▶ [What the exercise asks]
Can you arrange everything from the first line of the items below down to the line containing "Action: [x=188, y=45]", both included, as a JSON list of strings with one string per line and blank lines left out?

▶ [Data to use]
## begin
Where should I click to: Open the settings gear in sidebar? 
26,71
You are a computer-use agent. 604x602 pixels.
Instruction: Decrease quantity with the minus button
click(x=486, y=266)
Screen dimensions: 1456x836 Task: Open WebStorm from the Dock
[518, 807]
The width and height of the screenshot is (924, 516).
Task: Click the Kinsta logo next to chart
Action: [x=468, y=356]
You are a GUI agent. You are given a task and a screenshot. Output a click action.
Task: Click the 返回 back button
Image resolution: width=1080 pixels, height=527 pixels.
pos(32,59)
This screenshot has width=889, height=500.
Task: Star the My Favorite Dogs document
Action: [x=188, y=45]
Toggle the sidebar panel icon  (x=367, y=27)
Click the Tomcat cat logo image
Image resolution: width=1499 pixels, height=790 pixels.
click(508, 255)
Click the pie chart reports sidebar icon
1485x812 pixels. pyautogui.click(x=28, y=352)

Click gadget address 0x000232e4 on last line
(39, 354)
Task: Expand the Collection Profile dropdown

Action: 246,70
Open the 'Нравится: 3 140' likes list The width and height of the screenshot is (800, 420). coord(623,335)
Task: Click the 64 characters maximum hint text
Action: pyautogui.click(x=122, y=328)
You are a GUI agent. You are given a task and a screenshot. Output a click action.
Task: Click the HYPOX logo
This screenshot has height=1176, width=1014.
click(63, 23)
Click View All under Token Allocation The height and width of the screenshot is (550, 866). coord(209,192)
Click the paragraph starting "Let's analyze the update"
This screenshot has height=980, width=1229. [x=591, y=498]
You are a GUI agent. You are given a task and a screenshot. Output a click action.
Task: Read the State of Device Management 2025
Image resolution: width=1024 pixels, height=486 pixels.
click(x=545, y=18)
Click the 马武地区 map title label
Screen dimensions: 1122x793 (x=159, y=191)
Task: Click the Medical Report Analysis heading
## end
▶ [Result for this exercise]
[
  "Where should I click to: Open the settings gear in sidebar? ",
  "26,71",
  "You are a computer-use agent. 604x602 pixels.",
  "Instruction: Decrease quantity with the minus button",
  "click(x=486, y=266)",
  "Screen dimensions: 1456x836 Task: Open WebStorm from the Dock",
  "[518, 807]",
  "The width and height of the screenshot is (924, 516).",
  "Task: Click the Kinsta logo next to chart",
  "Action: [x=468, y=356]",
  "You are a GUI agent. You are given a task and a screenshot. Output a click action.",
  "Task: Click the 返回 back button",
  "Image resolution: width=1080 pixels, height=527 pixels.",
  "pos(32,59)",
  "This screenshot has width=889, height=500.",
  "Task: Star the My Favorite Dogs document",
  "Action: [x=188, y=45]"
]